If something is first as an efficient agent, then some also exists that is first as an end, i.e. something that cannot exist or function as final cause only in virtue of some other end. Every per se or efficient cause acts for the sake of some end. This we glean from Bk. II of the Physics. Now a prior efficient agent acts for the sake of some prior end, therefore, the first efficient agent acts for the sake of the final end. But such an agent never acts principally or ultimately for anything other than itself. Hence, it acts for the sake of itself as end. Thus it follows that the first efficient agent will also be the ultimate or first end. For were an agent to act for the sake of some end other than itself, then something would be more noble than the first efficient agent, because anything that is removed or distinct from an agent intending the end, is more noble than the agent (Wolter and Adams, “Parisian Proof”, 31)

This final example of how Scotus builds off of previous arguments in order to prove different aspects of God. He assumes the existence of a first efficient cause and then demonstrates that it must also be the primary final cause because all per se causes act for some end and since all efficient causes act for a prior end, the first efficient cause must have itself as its end, thus entailing that the first efficient cause is the primary final cause as well. This is just another example of how Scotus’s arguments build off of one another and simplify the natural theology needed to prove God’s existence.

In conclusion, even though Blessed John Duns Scotus is not as discussed by contemporary philosophers as medieval figures like St. Thomas Aquinas and St. Anselm, he is, in reality, an incredibly innovative and sophisticated thinker. This fact is very clearly seen when analyzing Duns Scotus’s Parisian proof of God’s existence as it is an example of how God, as well as His Divine Attributes, can be arrived at through many avenues of causality, and properties, that are found within Aristotelian metaphysics. The ones I explored were efficient and causality, as well as Scotus’s notion of excellence, which show how the primacy of the first cause implies that the first cause must be God. The Parisian proof should be studied by contemporary philosophers of religion, especially as the so-called ‘gap problem’, the problem of proving that the first cause or necessary being is God, will likely be the primary topic of debate for the next few decades. Scotus shows us that the path to showing that the first cause is God can be made clear, as long as there is a background metaphysics, like Aristotelian metaphysics, which properly understands the different aspects of being and their relations. As long as such a background is established, the philosophical path to God is never that long.

Works Cited

Knuuttila, Simo. “Medieval Theories of Modality.” Stanford Encyclopedia of Philosophy, Stanford University, 15 Apr. 2021, plato.stanford.edu/entries/modality-medieval/. 

Pasnau, Robert. “Thomas Aquinas.” Stanford Encyclopedia of Philosophy, Stanford University, 7 Dec. 2022, plato.stanford.edu/entries/aquinas/.

​​Shields, Christopher. “Aristotle.” Stanford Encyclopedia of Philosophy, Stanford University, 25 Aug. 2020, plato.stanford.edu/entries/aristotle/. 
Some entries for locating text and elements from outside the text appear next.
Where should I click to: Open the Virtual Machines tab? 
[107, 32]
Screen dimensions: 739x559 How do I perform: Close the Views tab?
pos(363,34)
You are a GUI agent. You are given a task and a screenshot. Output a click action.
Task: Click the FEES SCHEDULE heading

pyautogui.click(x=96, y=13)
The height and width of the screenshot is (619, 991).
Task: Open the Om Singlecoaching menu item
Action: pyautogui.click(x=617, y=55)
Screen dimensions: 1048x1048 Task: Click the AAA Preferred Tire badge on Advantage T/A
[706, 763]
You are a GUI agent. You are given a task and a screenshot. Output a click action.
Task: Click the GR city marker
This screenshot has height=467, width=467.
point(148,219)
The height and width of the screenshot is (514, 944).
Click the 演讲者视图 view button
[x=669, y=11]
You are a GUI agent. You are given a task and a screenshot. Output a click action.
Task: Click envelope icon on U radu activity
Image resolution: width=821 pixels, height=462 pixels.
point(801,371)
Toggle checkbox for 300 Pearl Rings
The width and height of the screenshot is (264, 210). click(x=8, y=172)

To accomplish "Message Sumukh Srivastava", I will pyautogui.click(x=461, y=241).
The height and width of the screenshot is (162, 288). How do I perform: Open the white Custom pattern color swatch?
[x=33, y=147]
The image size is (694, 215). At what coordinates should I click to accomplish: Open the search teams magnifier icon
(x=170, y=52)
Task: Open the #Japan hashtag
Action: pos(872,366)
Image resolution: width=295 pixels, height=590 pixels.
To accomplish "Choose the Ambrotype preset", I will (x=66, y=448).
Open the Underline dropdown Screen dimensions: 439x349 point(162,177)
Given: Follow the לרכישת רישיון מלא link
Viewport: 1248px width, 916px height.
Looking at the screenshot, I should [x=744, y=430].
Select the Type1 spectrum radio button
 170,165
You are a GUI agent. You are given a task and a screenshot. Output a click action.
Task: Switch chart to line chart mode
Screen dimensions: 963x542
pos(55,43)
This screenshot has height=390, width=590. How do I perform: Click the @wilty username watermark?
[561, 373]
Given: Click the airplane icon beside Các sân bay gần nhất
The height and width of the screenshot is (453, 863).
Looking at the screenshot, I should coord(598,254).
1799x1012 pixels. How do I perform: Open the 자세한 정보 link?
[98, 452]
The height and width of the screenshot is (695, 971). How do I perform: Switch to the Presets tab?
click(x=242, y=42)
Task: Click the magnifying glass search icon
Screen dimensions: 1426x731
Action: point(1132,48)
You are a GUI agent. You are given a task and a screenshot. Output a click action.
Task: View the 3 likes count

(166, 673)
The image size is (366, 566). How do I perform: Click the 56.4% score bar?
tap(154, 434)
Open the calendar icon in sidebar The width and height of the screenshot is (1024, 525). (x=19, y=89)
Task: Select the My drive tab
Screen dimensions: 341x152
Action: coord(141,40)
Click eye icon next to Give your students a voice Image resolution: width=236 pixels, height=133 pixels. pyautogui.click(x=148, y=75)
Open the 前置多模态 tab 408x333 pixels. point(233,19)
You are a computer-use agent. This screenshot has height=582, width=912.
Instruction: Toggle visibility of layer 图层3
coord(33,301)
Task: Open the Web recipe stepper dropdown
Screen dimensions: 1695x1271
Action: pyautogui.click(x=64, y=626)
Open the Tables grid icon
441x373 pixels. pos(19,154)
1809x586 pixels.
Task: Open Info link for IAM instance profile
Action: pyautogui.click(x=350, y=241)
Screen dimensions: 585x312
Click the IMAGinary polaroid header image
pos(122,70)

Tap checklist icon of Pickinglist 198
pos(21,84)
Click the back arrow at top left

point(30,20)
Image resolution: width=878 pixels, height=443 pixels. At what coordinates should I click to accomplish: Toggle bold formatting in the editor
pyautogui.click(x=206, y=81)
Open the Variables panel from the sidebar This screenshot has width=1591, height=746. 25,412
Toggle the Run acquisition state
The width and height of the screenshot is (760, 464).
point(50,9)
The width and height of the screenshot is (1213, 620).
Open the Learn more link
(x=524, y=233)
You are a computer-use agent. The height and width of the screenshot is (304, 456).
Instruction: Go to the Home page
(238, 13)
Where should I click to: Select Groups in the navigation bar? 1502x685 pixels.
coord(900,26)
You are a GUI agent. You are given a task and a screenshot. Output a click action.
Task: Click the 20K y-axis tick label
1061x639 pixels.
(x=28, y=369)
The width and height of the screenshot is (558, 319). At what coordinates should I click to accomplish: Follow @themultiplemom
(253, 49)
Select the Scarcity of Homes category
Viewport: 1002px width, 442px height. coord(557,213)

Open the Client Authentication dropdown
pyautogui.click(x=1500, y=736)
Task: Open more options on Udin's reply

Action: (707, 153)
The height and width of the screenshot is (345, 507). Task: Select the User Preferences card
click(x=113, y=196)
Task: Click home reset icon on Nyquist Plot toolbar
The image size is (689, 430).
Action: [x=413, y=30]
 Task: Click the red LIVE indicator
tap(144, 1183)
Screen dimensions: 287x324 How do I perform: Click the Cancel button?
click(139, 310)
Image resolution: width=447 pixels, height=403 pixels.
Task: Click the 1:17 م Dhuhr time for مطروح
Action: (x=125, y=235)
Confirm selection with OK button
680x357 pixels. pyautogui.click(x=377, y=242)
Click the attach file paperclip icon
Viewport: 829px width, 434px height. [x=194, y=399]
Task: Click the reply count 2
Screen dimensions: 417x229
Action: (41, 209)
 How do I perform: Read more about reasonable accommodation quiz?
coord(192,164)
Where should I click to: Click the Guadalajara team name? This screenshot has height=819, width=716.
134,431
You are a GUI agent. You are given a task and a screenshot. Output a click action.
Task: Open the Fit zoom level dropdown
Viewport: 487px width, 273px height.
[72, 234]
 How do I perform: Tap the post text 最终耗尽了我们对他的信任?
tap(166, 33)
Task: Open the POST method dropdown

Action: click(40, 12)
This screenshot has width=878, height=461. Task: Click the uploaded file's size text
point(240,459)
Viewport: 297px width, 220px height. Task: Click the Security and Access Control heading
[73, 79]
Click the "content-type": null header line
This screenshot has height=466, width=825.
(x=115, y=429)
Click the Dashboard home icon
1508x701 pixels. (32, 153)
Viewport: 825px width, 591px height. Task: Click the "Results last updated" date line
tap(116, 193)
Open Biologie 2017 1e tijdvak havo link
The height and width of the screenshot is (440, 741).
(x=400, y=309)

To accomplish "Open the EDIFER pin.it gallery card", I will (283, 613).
Williams, Thomas. “Anselm of Canterbury.” Stanford Encyclopedia of Philosophy, Stanford University, 16 July 2023, plato.stanford.edu/entries/anselm/.

Williams, Thomas. “John Duns Scotus.” Stanford Encyclopedia of Philosophy, Stanford University, 11 Oct. 2019, plato.stanford.edu/entries/duns-scotus/.

Wolter, A., and M. Adams. “"Duns Scotus’ Parisian Proof for the Existence of God.” Franciscan Studies, vol. 42, 1982, pp. 248–321.